Attention Tesla Hackers:
Imagine driving down the road in your awesome new car. You’ve got a whole dash full of helpful features; traction control, automatic lights, GPS, the list is endless. Suddenly, your car veers in the opposite direction than you’re steering, heading towards the side of the road. Frantically, you try to correct it just as your car skids to a stop without you ever getting the chance to brake. Oddly enough, none of your sensors are sounding a warning. Something similar to this recently happened.
There has been much buzz about a recent Chrysler Jeep hack, as reported by Wired. Two professional hackers devoted 1 year to hacking into a Jeep via remote, resulting in a 1.4 million vehicle recall. The hackers were able to hack into the vehicle’s UConnect dashboard computer and take control of a range of functions. The driver was unable to override their hack and soon found himself on the side of the road. The hackers took over dashboard functions and steering, as well as brakes.
As evidenced by this hack, cars and drivers are vulnerable. Sophisticated computer systems, connected to remote networks, are still in the formative years and lack the security needed to insure driver safety. What efforts are being made to thwart attacks?
Thankfully, Chrysler was able to make some quick changes. The recall could be done by downloading the software fix from Chrysler’s website onto a USB drive and uploading it to the dash computer. Also, Chrysler was able to work with the network carrier to block attempts at corrupting the software and the hackers later verified that they had been successfully blocked.
There are some enthusiastic Tesla car hackers as well, as promoted at the recent hacker convention Defcon. Thankfully, the steps Tesla had already taken required the hackers to acquire physical access of a Model S before the system could be controlled remotely. However, once they plugged into the USB port, they were able to control the vehicle from afar. Tesla thanked the hackers for pointing out their vulnerability and responded by increasing the public hacking bounty to a maximum of $10,000.

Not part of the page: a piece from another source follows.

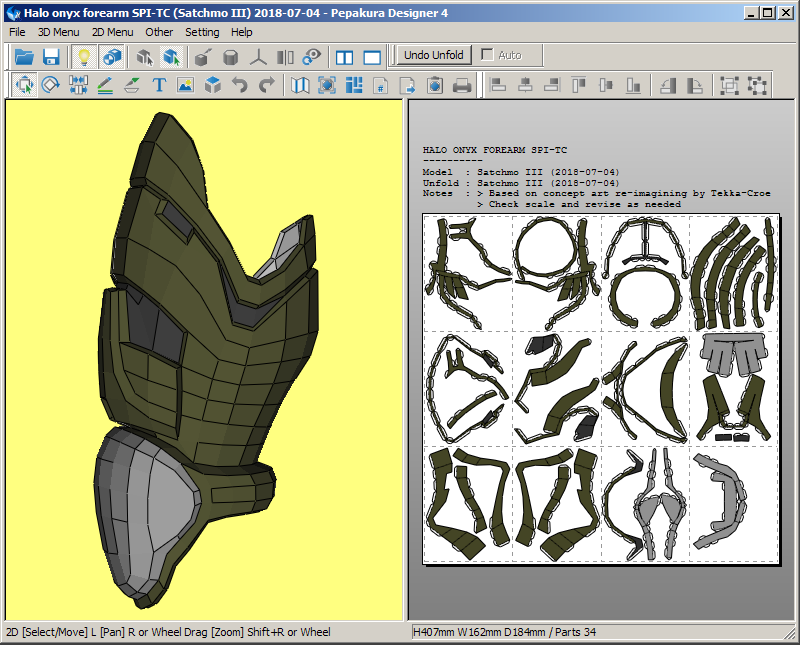
Task: Enable the Auto checkbox
Action: click(488, 55)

A manufacturer in the early stages of their business is not as easily embarrassed by a vulnerability as an established company like Chrysler. Tesla has been able to use this advantage to be proactive and generate help, rather than criticism. They have also used the situation to scout out new talent! They are looking to add more highly qualified security researchers to their team and have been spreading the word via hacker conventions and the like.
Car makers are not the only ones taking note of the danger. Two senators have recently introduced a bill to set minimum cybersecurity standards for automobiles. The bill would require car makers to design with security principals in mind. For example, car manufacturers would be required to install features that detect and block attacks. They would also design in such a way as to separate certain physical components from internet connections, preventing vulnerability to remote attacks. Clearly efforts are being made to insure the safety of consumers.
In times past, drivers’ safety considerations involved the manufacturer’s reputation. Now more than ever, reputation is paramount to the success of vehicle sales. The stakes, it would seem, are much higher.